Content starts
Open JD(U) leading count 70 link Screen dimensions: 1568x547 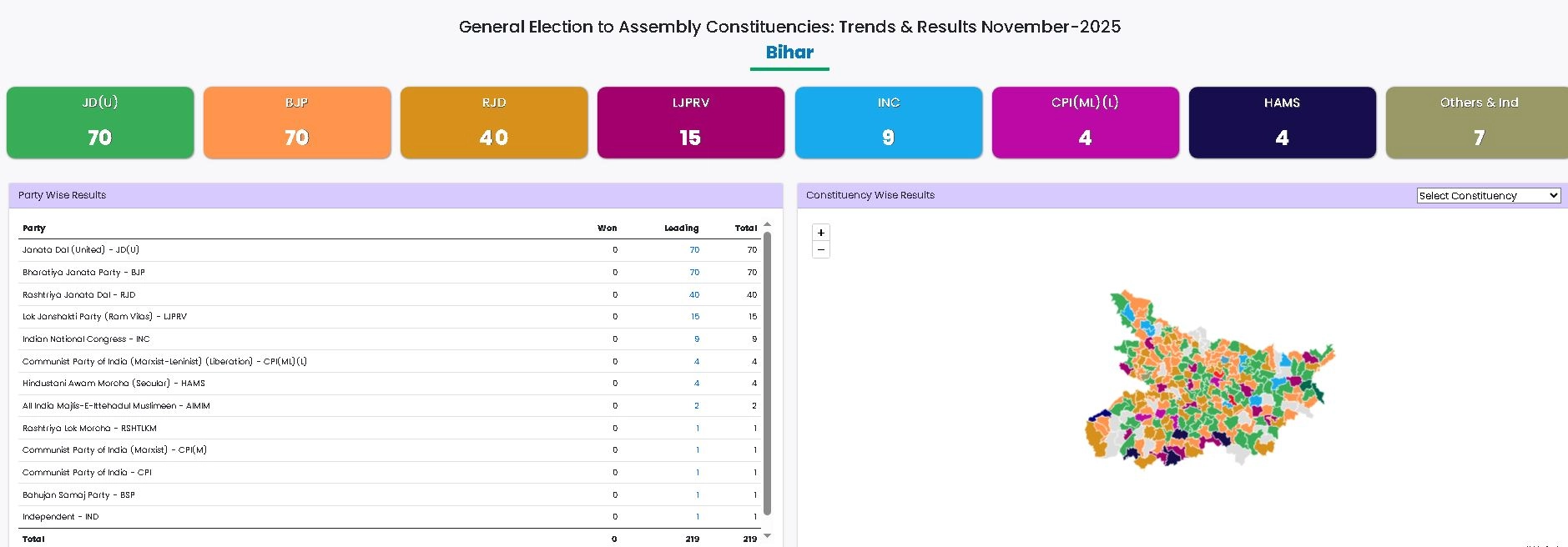694,250
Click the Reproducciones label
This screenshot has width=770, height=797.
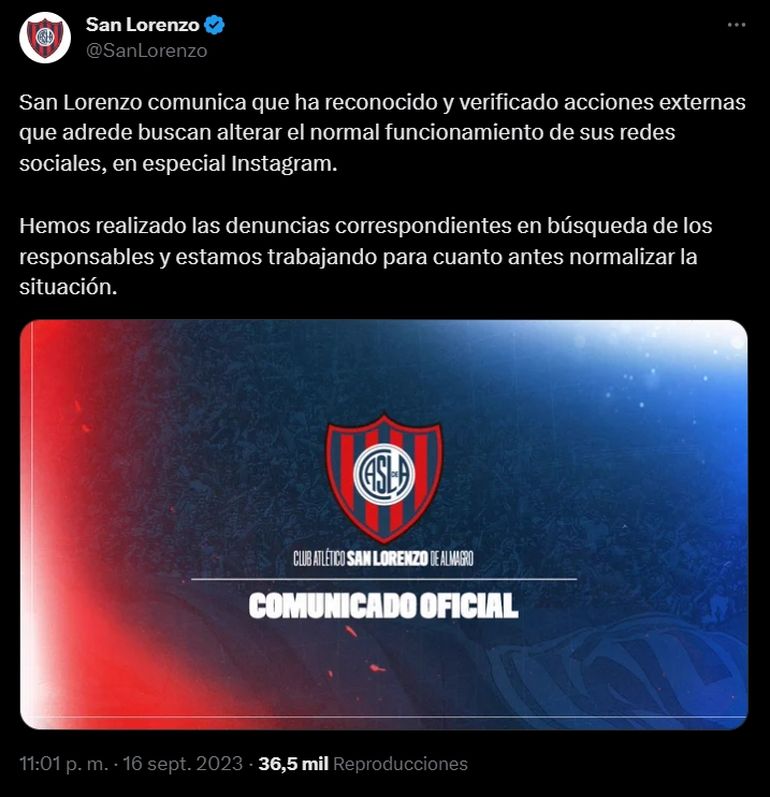click(x=401, y=763)
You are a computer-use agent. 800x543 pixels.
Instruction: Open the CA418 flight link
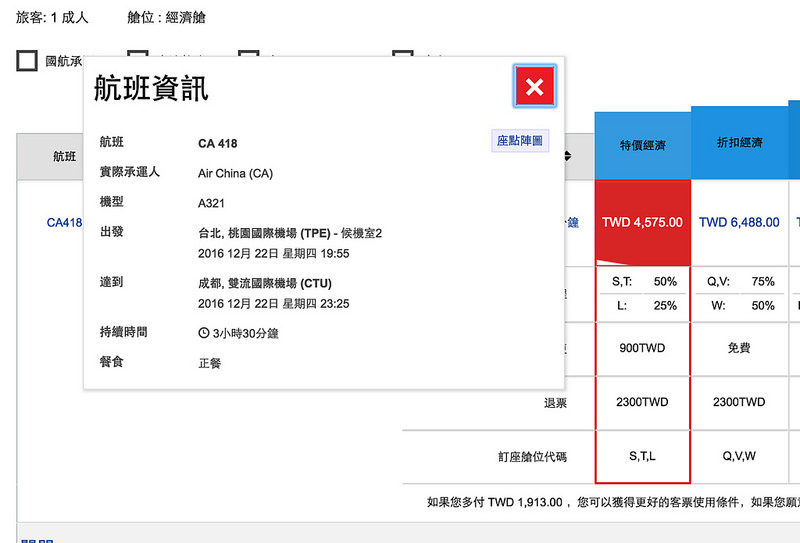pyautogui.click(x=64, y=223)
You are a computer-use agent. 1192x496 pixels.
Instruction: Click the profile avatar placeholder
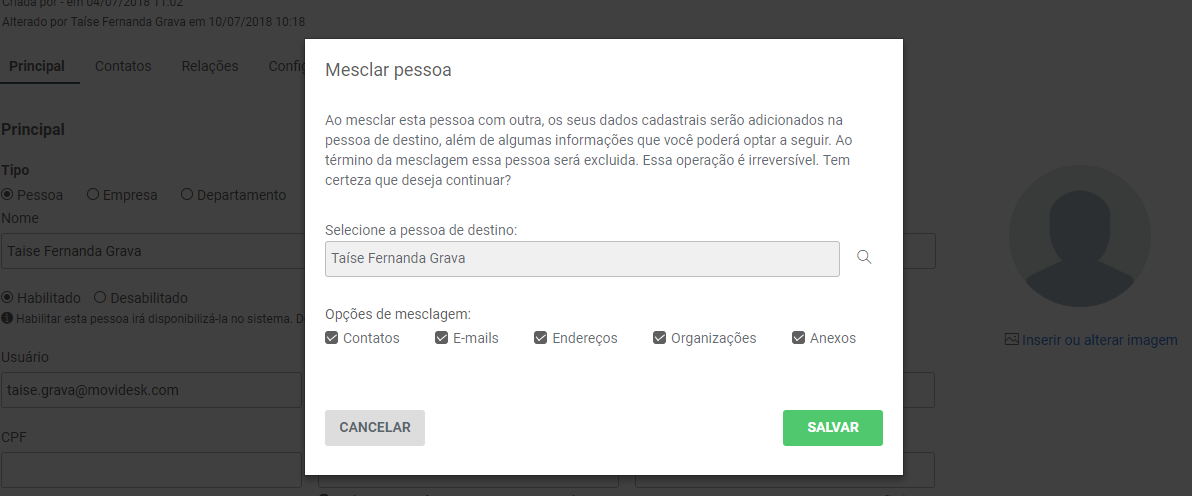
Content ends
§ What is being asked: Among the lines above, which hold the word "computer"? Report each one.

§ Solution to this problem:
You are a computer-use agent. 800x543 pixels.
You are a computer-use agent. 1192x496 pixels.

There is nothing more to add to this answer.